▸ **Estratto del documento**
# # # #
Inoltre pare che Albert Einstein dicesse a proposito della
matematica "se voi pensate di avere delle difficoltà dovreste vedere le mie".
Sempre Einstein era solito ammettere di aver dovuto attraversare molte difficoltà
e patire molte sofferenze prima di "ottenere risultati"
(17).
Inoltre si dice che Newton "abbia lasciato casse di appunti
e di calcoli, che mostrano quanto tempo e fatica egli dedicasse alle verifiche delle
sue idee. La legge di gravitazione universale, per esempio, gli richiese un'elaborazione
di vent'anni prima di poter essere pubblicata nei Principia"
(18).
Sempre a tale proposito vorrei citarvi, inoltre, un passo tratto dal libro
di Roberto Assagioli, L'atto di volontà. Nel suo testo Assaggioli
scrive: "Un altro tipo di perseveranza è quella esercitata nonostante i ripetuti
fallimenti. E' questo il segreto di molti inventori e scienziati di successo. Si
dice che Edison, abbia provato circa duemila sostanze prima
di trovare il filo di carbonio per costruire il bulbo elettrico. Pensiamo quanto
dobbiamo essergli grati per la sua straordinaria costanza. Sarebbe stato del tutto
giustificato se avesse abbandonato il tentativo dopo la millesima o anche la cinquecentesima
volta. Questo tipo di perseveranza si può chiamare tenacia. Altri esempi di tenacia
sono quelli degli scrittori che, nonostante i ripetuti rifiuti, continuano ad offrire
i loro manoscritti a vari editori. Un esempio notevole e divertente è quello di
Giulio Verne, il pioniere della fantascienza. Quando aveva
venticinque anni ed aveva appena terminato il suo primo romanzo, con il manoscritto
sotto il braccio andò a bussare alla porta di quattordici editori, che gli risero
tutti un faccia. Finalmente il quindicesimo, Hetzel, prese il manoscritto per leggerlo.
Dopo dieci giorni, Hetzel non solo si impegnò a pubblicare il romanzo ma offrì a
Verne un contratto di venti anni per un libro all'anno. La fortuna di Verne
era fatta e anche quella di Hetzel
(19).
Anche se i dati riportati da Assagioli potrebbero essere inesatti,
è questa capacità di essere tenaci che, sempre a mio avviso, fa realmente la differenza
tra "chi è portato" e "chi non è portato"! E poi come è mia abitudine ripetere e
ripetermi sempre… "se non si è portati allora è il caso che ci
si prenda la responsabilità di portarsi da soli!!!!"
Ma andiamo avanti!
Con i mezzi di cui attualmente disponiamo possiamo già cominciare ad "estrapolare"
# # # #
▸ **Consegne scritte**
A - Rispondi a queste domande sul brano sulla tenacia:
(i) Quanti anni di elaborazione richiese a Newton la legge di gravitazione universale prima della pubblicazione nei Principia?
(ii) Circa quante sostanze avrebbe provato Edison prima di trovare il filo di carbonio?
(iii) Come si chiamava il quindicesimo editore a cui Verne portò il suo primo romanzo?
B - Riprendi il brano sulla tenacia e proseguilo a partire dall'ultima parola.
I record riportati qui non sono necessari per svolgere il lavoro.
# # # #
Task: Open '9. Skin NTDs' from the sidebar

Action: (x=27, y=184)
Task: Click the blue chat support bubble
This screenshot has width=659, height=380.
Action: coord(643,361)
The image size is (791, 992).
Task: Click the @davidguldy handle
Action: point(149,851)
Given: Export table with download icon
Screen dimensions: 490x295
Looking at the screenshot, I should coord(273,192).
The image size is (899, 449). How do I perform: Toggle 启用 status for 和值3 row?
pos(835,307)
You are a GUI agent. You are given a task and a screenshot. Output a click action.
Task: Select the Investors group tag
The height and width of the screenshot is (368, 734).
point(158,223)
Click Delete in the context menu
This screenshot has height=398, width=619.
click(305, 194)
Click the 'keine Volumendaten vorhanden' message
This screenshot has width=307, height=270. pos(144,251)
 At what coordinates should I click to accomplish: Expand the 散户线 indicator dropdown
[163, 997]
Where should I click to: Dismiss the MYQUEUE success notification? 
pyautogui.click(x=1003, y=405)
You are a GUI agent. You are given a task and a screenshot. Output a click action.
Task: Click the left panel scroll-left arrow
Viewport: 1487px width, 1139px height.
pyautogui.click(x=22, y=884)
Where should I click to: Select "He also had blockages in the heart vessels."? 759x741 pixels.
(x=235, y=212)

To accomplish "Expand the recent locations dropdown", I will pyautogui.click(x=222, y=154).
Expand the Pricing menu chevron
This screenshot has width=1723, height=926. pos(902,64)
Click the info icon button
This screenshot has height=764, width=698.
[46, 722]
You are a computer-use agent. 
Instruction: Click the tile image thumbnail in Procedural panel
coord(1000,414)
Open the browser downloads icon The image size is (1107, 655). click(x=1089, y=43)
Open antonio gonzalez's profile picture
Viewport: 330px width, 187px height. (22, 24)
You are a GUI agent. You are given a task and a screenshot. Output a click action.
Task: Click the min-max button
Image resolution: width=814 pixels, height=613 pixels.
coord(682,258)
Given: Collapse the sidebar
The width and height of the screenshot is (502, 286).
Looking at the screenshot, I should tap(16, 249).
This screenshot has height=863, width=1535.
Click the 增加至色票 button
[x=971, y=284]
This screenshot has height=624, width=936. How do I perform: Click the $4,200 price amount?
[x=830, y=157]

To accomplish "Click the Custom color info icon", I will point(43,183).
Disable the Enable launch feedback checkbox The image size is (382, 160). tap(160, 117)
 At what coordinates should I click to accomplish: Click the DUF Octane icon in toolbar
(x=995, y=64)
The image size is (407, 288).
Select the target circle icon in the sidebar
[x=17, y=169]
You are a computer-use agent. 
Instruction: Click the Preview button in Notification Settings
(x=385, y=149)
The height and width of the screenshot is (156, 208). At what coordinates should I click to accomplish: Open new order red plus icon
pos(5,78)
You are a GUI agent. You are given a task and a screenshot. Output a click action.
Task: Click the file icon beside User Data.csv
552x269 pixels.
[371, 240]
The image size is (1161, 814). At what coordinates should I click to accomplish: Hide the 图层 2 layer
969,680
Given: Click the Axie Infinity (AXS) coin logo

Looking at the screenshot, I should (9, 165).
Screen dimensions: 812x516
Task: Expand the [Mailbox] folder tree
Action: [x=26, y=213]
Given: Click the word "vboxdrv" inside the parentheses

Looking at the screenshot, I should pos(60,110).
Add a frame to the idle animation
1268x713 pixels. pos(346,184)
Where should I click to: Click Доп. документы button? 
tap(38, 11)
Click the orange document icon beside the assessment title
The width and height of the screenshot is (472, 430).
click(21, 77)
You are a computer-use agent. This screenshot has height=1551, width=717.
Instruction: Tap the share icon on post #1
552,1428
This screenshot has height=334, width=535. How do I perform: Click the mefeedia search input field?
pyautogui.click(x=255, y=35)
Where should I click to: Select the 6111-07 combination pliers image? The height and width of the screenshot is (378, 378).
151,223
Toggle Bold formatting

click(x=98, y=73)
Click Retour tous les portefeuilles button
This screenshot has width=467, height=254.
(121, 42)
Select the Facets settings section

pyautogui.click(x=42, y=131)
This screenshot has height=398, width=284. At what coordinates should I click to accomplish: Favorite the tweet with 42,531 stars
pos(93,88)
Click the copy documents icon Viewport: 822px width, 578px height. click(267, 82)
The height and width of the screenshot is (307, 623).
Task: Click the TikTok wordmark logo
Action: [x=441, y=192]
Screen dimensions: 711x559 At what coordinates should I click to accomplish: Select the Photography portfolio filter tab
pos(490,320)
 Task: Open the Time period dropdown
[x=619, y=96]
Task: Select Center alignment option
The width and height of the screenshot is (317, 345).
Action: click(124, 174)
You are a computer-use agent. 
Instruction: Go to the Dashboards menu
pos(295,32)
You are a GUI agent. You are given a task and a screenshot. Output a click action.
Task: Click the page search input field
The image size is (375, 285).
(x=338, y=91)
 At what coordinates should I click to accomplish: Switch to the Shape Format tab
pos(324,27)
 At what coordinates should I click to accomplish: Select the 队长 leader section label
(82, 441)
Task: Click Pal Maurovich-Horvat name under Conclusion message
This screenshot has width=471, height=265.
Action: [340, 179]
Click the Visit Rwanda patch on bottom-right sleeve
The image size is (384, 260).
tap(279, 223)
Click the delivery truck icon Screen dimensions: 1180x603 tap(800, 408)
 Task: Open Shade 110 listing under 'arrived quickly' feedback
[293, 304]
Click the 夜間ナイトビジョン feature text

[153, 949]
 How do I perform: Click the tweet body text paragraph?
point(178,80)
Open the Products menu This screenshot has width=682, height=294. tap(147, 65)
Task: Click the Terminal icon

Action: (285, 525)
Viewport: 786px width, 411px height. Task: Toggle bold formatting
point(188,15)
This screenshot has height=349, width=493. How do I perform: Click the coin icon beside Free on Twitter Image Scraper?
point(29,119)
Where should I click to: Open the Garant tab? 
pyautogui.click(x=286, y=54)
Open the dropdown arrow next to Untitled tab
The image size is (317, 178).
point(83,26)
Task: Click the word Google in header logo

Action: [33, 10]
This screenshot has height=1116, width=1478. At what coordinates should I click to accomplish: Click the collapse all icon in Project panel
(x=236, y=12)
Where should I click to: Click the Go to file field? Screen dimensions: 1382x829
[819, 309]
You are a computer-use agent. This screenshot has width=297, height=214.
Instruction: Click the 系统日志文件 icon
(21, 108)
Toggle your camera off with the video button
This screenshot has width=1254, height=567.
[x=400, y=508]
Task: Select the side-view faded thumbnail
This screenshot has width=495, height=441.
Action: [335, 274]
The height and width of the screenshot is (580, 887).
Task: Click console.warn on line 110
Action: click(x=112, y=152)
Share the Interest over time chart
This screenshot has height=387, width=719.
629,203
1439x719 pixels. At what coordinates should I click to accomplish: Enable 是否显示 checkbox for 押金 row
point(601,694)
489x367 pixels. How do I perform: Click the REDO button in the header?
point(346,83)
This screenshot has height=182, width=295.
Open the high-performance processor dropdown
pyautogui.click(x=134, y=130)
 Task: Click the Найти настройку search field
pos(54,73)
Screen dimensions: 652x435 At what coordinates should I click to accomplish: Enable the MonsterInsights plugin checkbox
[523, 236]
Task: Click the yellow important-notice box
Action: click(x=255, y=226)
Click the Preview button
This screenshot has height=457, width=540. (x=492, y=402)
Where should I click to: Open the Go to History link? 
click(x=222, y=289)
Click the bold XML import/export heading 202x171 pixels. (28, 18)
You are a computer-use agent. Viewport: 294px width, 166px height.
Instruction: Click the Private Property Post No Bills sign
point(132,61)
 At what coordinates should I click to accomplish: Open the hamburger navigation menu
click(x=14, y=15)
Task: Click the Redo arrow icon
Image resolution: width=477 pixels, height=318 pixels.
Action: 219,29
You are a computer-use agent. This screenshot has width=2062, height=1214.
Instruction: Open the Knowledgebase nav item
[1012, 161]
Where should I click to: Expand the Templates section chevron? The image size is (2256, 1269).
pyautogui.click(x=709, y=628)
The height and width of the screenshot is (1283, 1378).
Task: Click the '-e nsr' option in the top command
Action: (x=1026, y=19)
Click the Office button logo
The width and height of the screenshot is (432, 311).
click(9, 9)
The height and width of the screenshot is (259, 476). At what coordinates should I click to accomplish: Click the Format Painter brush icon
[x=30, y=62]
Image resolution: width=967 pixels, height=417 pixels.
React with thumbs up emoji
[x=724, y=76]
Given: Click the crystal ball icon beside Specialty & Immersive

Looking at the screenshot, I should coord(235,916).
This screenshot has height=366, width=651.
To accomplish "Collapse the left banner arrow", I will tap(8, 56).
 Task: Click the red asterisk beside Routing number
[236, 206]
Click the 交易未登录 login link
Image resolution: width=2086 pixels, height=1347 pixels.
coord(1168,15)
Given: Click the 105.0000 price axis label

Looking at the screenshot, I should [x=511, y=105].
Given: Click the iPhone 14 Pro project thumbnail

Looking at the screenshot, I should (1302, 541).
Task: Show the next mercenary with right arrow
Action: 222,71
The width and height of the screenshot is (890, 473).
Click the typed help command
# # # #
▸ **Risposte**
A -
(i) Vent'anni.
(ii) Circa duemila.
(iii) Hetzel.

B -
i pattern da vocalizzare direttamente dai nostri brani preferiti. Se, ad
esempio, ci sono alcuni interpreti il cui fraseggio ci risulta particolarmente interessante
studiamone le frasi e inseriamole nel nostro "vocabolario". Scegliamo, dunque, alcune
delle frasi che più ci piacciono e proviamo a trascriverle. Come si fa?
Cominciamo col memorizzare la frase che abbiamo deciso di studiare cantandola,
ripetutamente, insieme al CD (trascrizione orale). Così come abbiamo fatto nell'esercizio
1.
Quindi, cerchiamone le note sulla tastiera. Così come abbiamo fatto, invece,
nell'esercizio 2.
Per il momento per trascrivere usiamo il seguente metodo:
TESTO DELLA MELODIA + NOMI DELLE NOTE
Dato che oramai conoscete i nomi dei tasti del pianoforte è sufficiente
che scriviate sotto le parole del testo il nome della nota corrispondente al suono
della melodia. Dopo ogni nome di nota aggiungete una freccetta con la punta rivolta
verso l'alto per specificare che si tratta di un intervallo ascendente oppure una
freccetta con la punta rivolta verso il basso per specificare che si tratta di un
intervallo discendente.
Come nell'esempio che segue:
- esempio a:
My Fun - ny Val - en -
tine
C D
Eb
D
Eb
D
E se le frasi che più ci piacciono non hanno un testo di riferimento?
Se al posto del testo c'è lo scat il problema non sussiste. Ne trascriveremo le
sillabe esattamente come se si trattasse delle parole di un testo e sotto ci scriveremo
le note della melodia (20).
Ovemai si trattasse di "semplice" melodia allora vuol dire che deciderete
da voi se adattare il teso alla melodia o utilizzare lo scat lasciandovi
ispirare da quanto fanno i "vostri vocalist preferiti".
Facciamo qualche esempio.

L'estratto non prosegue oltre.